Hanneke Hendrix: 'Ik keer me niet om. Ik ben geen held'
Hanneke Hendrix woont in de buurt Nijmegen met man en kind, en heeft onlangs haar derde roman uitgebracht. Ze schrijft boeken bij De Geus, geeft les aan de kunstacademie en de Schrijversvakschool en maakt hoorspelen voor de radio, maar is niet per se gek op grindbakken.
De dochter en ik staan in de rij van de supermarkt, wat mijn dochter heel raar blijkt te vinden want ze is opgegroeid met de zelfscan. Gelukkig hebben we in het dorp nog een buurtsuper en een slager, waarvan ze de laatste – heel klassiek qua generatie op generatie – altijd uitbundig ‘Schijfje worst!’ noemt als we voorbijfietsen. De meneer in de rij naast ons heeft waterige ogen en draagt een waxjas die te groot is, ook al is de man zelf ook niet dun. Ik keek om omdat ik wilde weten wat er zo rook naar natte was die te lang in de wasmachine had gezeten.
De meneer dus.
Lees meer: Hanneke Hendrix: 'De journalist vindt mijn column nergens over gaan'
Hij legt teder een zak Euroshopper paprika chips op de band en kijkt treurig voor zich uit terwijl hij wacht tot hij aan de beurt is.
Als ik nog de boodschappen aan het inpakken ben, loopt hij ons voorbij naar buiten toe. Terwijl hij loopt trekt hij de zak open en begint hij te eten. Misschien houdt dat hem van de gedachte af dat zijn jas stinkt of dat zijn vrouw dood is. De vrouw die zo lekker kon koken of waarbij de was altijd rook naar wind en zon. Ik geef de dochter een kus. Eenmaal buiten hef ik haar met veel karategeluiden in het kinderzitje. Ze wordt zo groot.
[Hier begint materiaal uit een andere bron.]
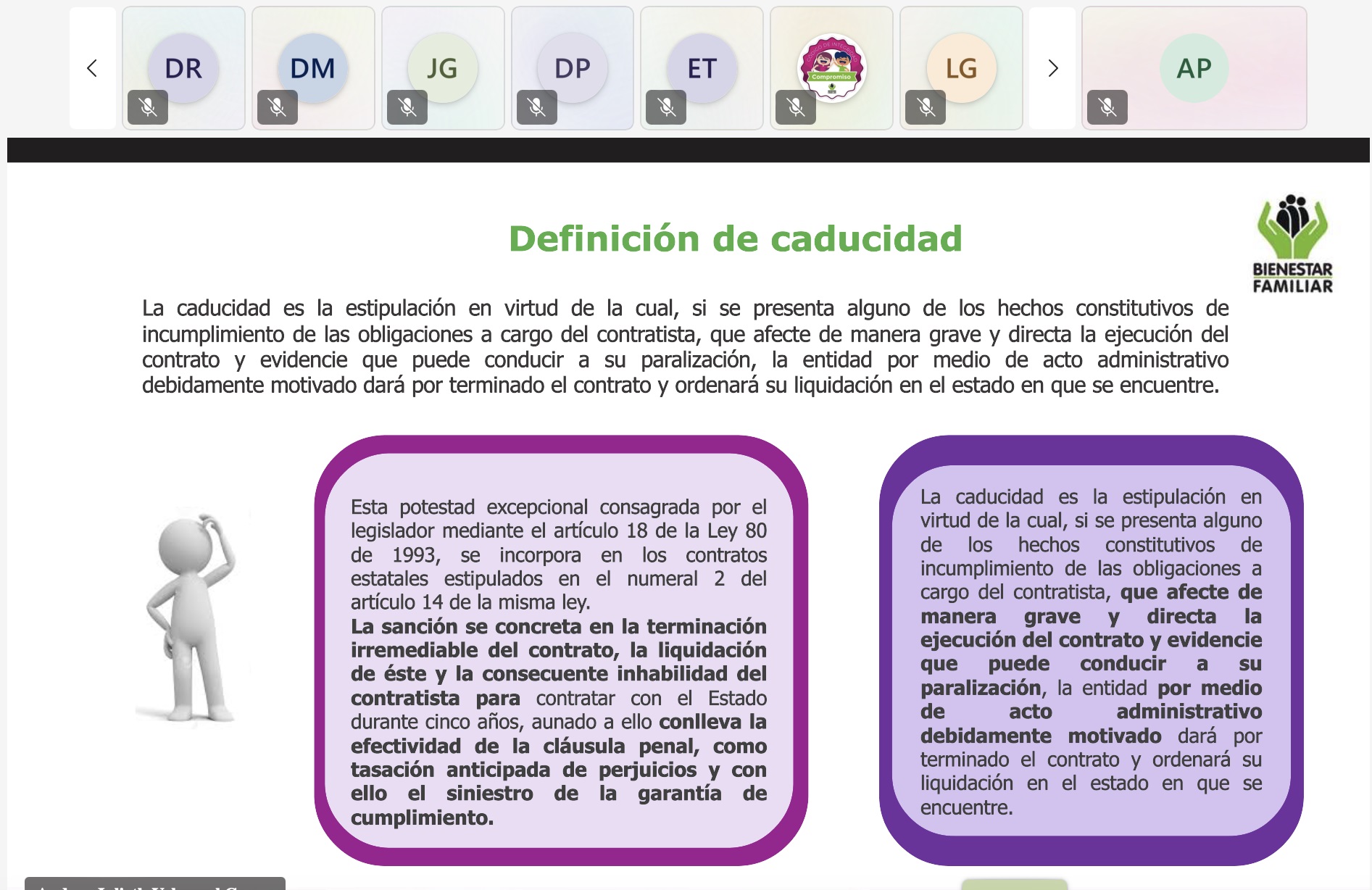
Task: Show more participants with the right chevron
Action: (1052, 68)
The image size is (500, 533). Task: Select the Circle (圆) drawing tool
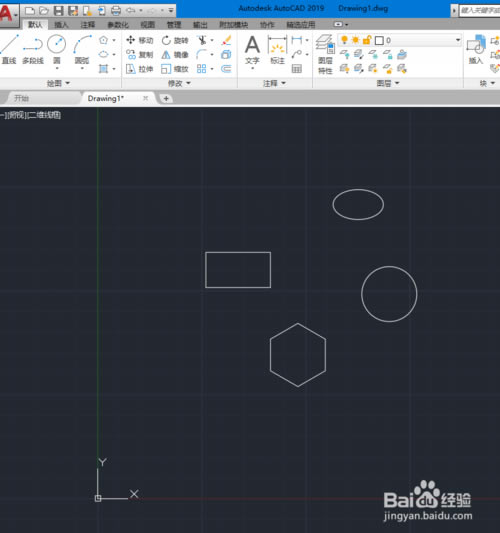click(56, 50)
We fietsen door een verlaten winkelstraat en voor ons uit holt luid kwakend een mannetjeseend. Hij lijkt in paniek. Alsof hij iets zoekt. Of iemand. Een vijver. Een vrouwtje. En terwijl hij zo door de eindeloze winkelstraat snelt, eet hij toch nog haastig de etensresten die hij tegenkomt. Gulzig. Alsof zijn leven ervan afhangt.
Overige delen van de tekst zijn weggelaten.